GIC is acquiring just over a quarter stake in a A$4.3 billion ($2.9 billion) Sydney office fund from Australia’s Lendlease and Canada’s CPPIB, according to an announcement by the Singapore sovereign wealth fund.
The purchase gives the Singaporean sovereign wealth fund a 25.1 percent share in Lendlease International Towers Sydney Trust, an investment vehicle which holds holds a one hundred percent interest in a set of three prime office buildings in Sydney’s Barangaroo area.
The acquisition, which is subject to regulatory approval and expected to close in the third quarter of this year, comes just under two weeks after the Singapore sovereign wealth fund offloaded a 50 percent stake in Sydney’s tallest building, Chifley Tower, for A$900 million.
Investing in Sydney Office Assets
GIC Real Estate’s chief investment officer, Lee Kok Sun, said that the three properties in the trust were high-quality assets expected to generate attractive risk-adjusted returns.
GIC is buying into the CPPIB-backed Lendlease fund, seven years after the Canadian fund manager made an initial investment of A$1 billion in the then-undeveloped assets.
Lee added that, as a long-term investor, GIC is constantly seeking good investment opportunities to add value to its global portfolio.
Located on the waterfront of Sydney’s Barangaroo commercial district, the three properties are part of a larger scheme to develop the last remaining waterfront site in the city’s financial zone.
The portfolio includes International Tower Two and International Tower Three, the first office properties in the world to be awarded the highest WELL Building Standard for healthy and sustainable buildings.
Designed by architects Rogers Stirk Harbour and Partners and developed by the Australian property group, the pair of pill-shaped towers were topped out in 2015.
The third asset, the six-storey International House Sydney, is Australia’s first multi-storey office constructed from engineered timber.
Blue-Chip Tenants on Long Leases
Anchor tenants in the 178-metre tall Tower Two include Australian financial services group Westpac Banking Corporation and law firm Gilbert and Tobin, which occupy more than 80 percent of the 41-storey building’s 89,200 square metres (960,140 square feet) of net leasable area.
Seventy-five percent of Tower Three’s 82,000 square metres of net leasable area is occupied by Lendlease and KPMG, with the global accountancy firm in 2016 taking 15 storeys of the 38-storey building on a 16-year lease.
Professional services company Accenture is an anchor tenant in International House Sydney, a 6,719 square metre office built with timber sourced from sustainably managed forests.

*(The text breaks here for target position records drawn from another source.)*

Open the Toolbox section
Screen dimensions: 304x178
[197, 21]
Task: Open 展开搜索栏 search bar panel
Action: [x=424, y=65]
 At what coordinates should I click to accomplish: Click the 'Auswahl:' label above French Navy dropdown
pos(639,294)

No details have been disclosed regarding the dollar value of the 25 percent stake, but at the same time that Canada Pension Plan Investment Board made its A$1 billion investment seven years ago, Lendlease acquired a 25 percent stake for A$500 million, according to a Reuters report at the time.
Other investors, including Lendlease-managed Australian Prime Property Fund Commercial and two Australian Prime Property Fund Commercial investors, were said to have committed a combined A$500 million.

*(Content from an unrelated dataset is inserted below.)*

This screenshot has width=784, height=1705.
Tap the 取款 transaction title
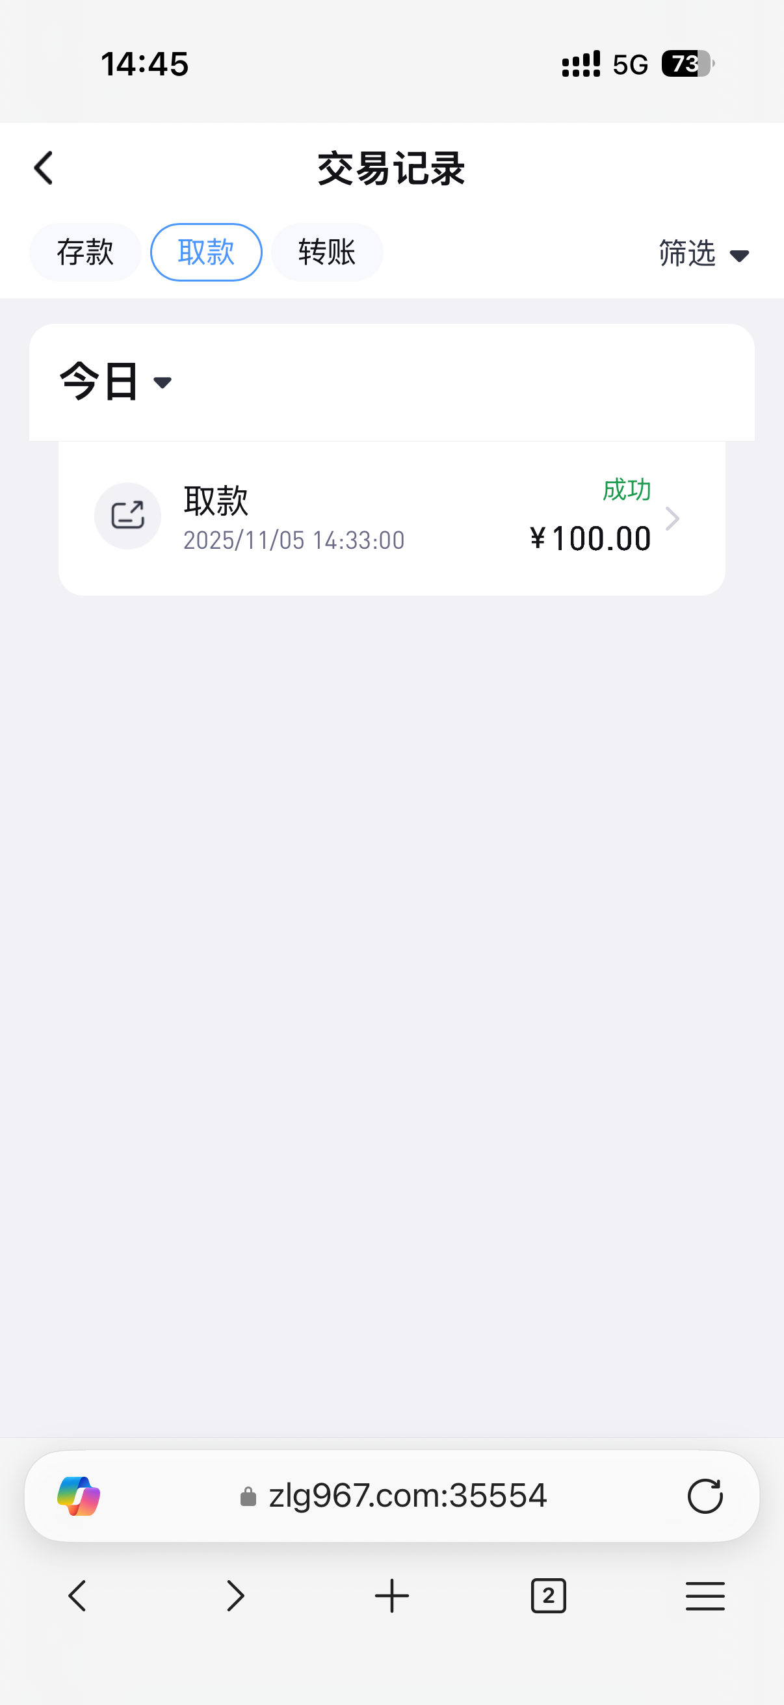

Lendlease’s Barangaroo South development also includes a third tower, known as International Tower One, which is comprised of 800 residential apartments and a hotel, none of which are part of GIC’s acquisition.
Sydney Office Transactions Slump
GIC is making its latest Sydney commitment as investments in office properties in Sydney fell to A$3.6 billion for the 12 months through June 2019 — less than half the volume of the previous 52 weeks, according to Savills.
The investment also closely follows the sovereign wealth fund’s A$900 million divestment of a 50 percent stake in the city’s Chifley Tower earlier this month.
GIC had acquired the Sydney skyscraper along with a resort on the Queensland Gold Coast in a joint acquisition with Morgan Stanley Real Estate Investing for A$800 million in 2005.
The Singapore giant’s acquisition shows its continued interest in the country following two big-ticket investments towards the end of last year.
In November, the sovereign wealth fund set up a A$2 billion unlisted trust with Australian REIT Dexus to invest in logistics properties, taking a 25 percent interest in the core portfolio.
A month before that deal, local media reported that GIC had won a tender to acquire a Perth office tower for A$230 million from owners AMP Capital and Primewest.
The acquisition of the 40-storey Exchange Tower, which was hailed as the highest-profile commercial property transaction in the western Australian city, was reportedly part of a mandate given by GIC to Australian investment managers Charter Hall and Primewest to invest up to A$800 million in Brisbane and Perth.